WINDHOEK, 29 OCT – Over 3 000 active vocational training centre (VTC) instructors in Namibia are either underqualified or unqualified, Minister of Higher Education, Training and Innovation Itah Kandjii-Murangi has said.
Speaking at a courtesy call event by Finnish Minister of Economic Affairs, Mika Lintila and his delegation here on Monday, Kandjii-Murangi said transformation of vocational education is a pillar that can address social inequalities but requires qualified, experienced and committed instructors.
She noted that in order to realise the transformation, there is a need to upskill and upgrade the instructors.
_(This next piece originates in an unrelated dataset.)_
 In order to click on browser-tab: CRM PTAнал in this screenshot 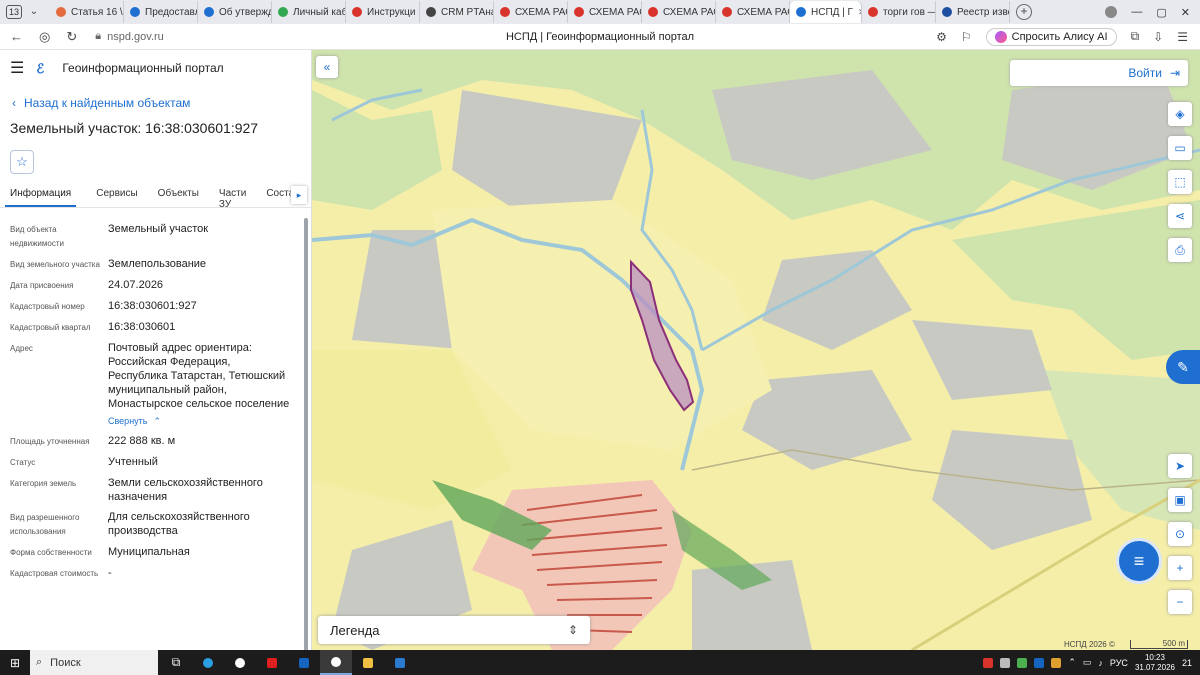, I will do `click(457, 12)`.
Kandjii-Murangi further noted that currently, the Namibia University of Science and Technology (NUST) has been tasked with a new faculty of steward education, which will focus on the training of instructors.
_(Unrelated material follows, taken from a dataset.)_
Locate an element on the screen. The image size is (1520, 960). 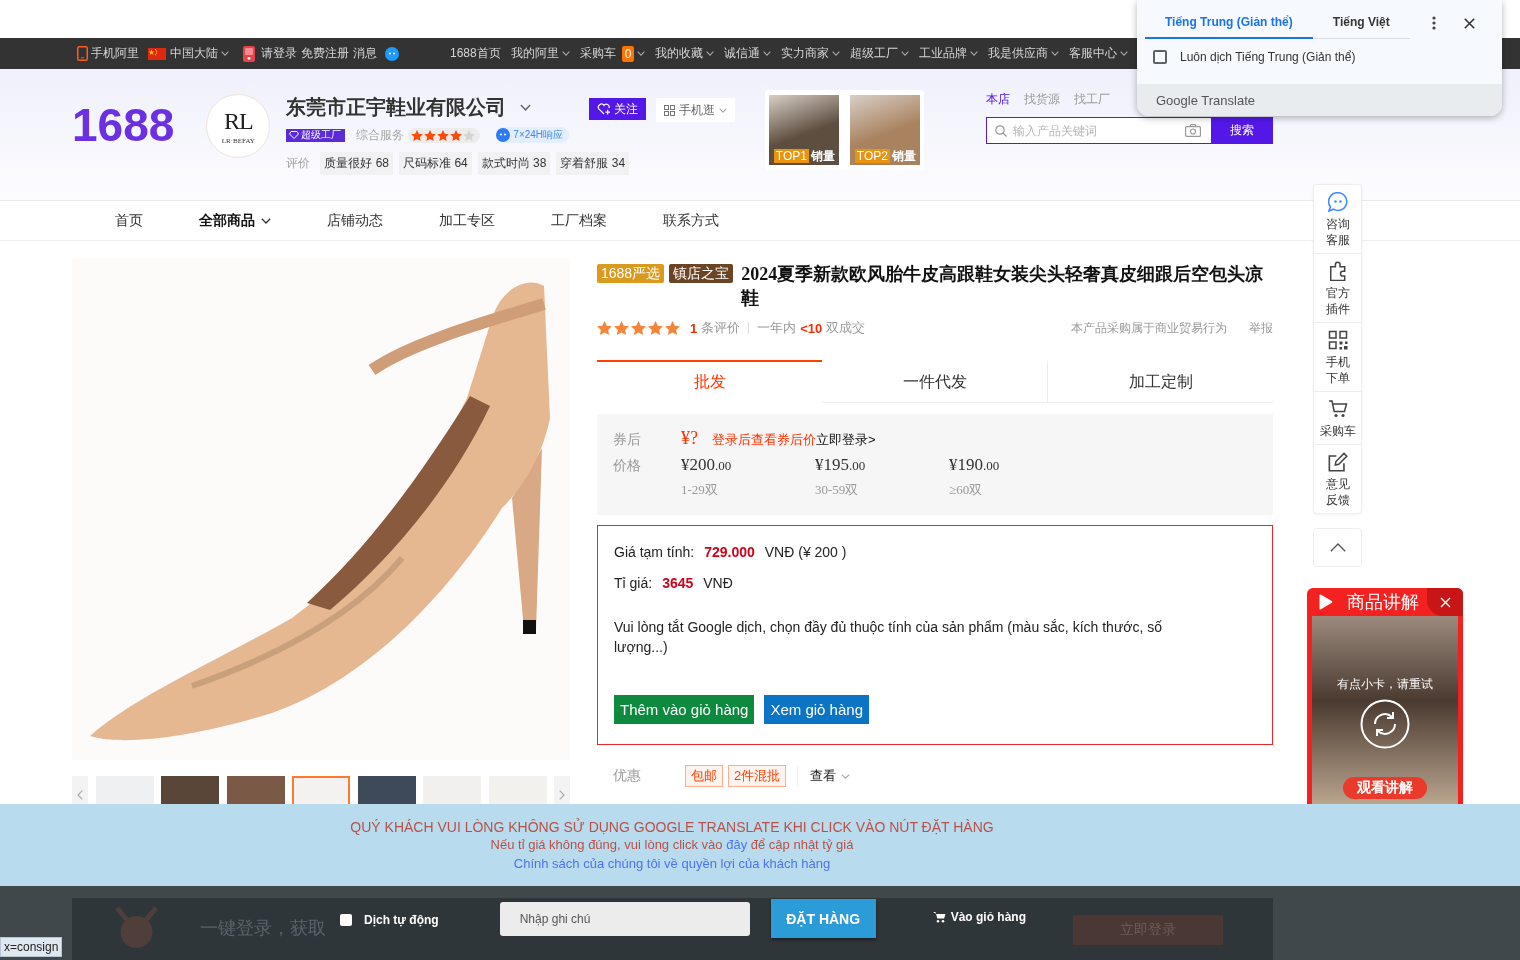
product-title: 2024夏季新款欧风胎牛皮高跟鞋女装尖头轻奢真皮细跟后空包头凉鞋 is located at coordinates (1003, 286).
“This faculty requires different partnerships and engagement of experts in the area of steward education, who can really help to lay the necessary foundation on instructor training,” she said.
She said NUST currently offers steward training at a degree level, which is only recognised locally and regionally, therefore there is a need for steward qualifications to be recognised internationally.
“Any education system can claim to be the best but if it does not streamline in the aspect of quality assurance, then it lacks the aspect of being recognised globally.”
Kandjii-Murangi appealed to the Finnish government to work with Namibia through a programme of retired technical and vocational education and training (TVET) instructors from that country to lay the foundation for quality instructors’ qualifications.
At the same occasion, Lintila said Namibia and Finland share the same element of quality education from early childhood to higher education.
“Namibia and Finland have a long history of 150 years. We look forward for further engagement on the already existing cooperation,” he noted.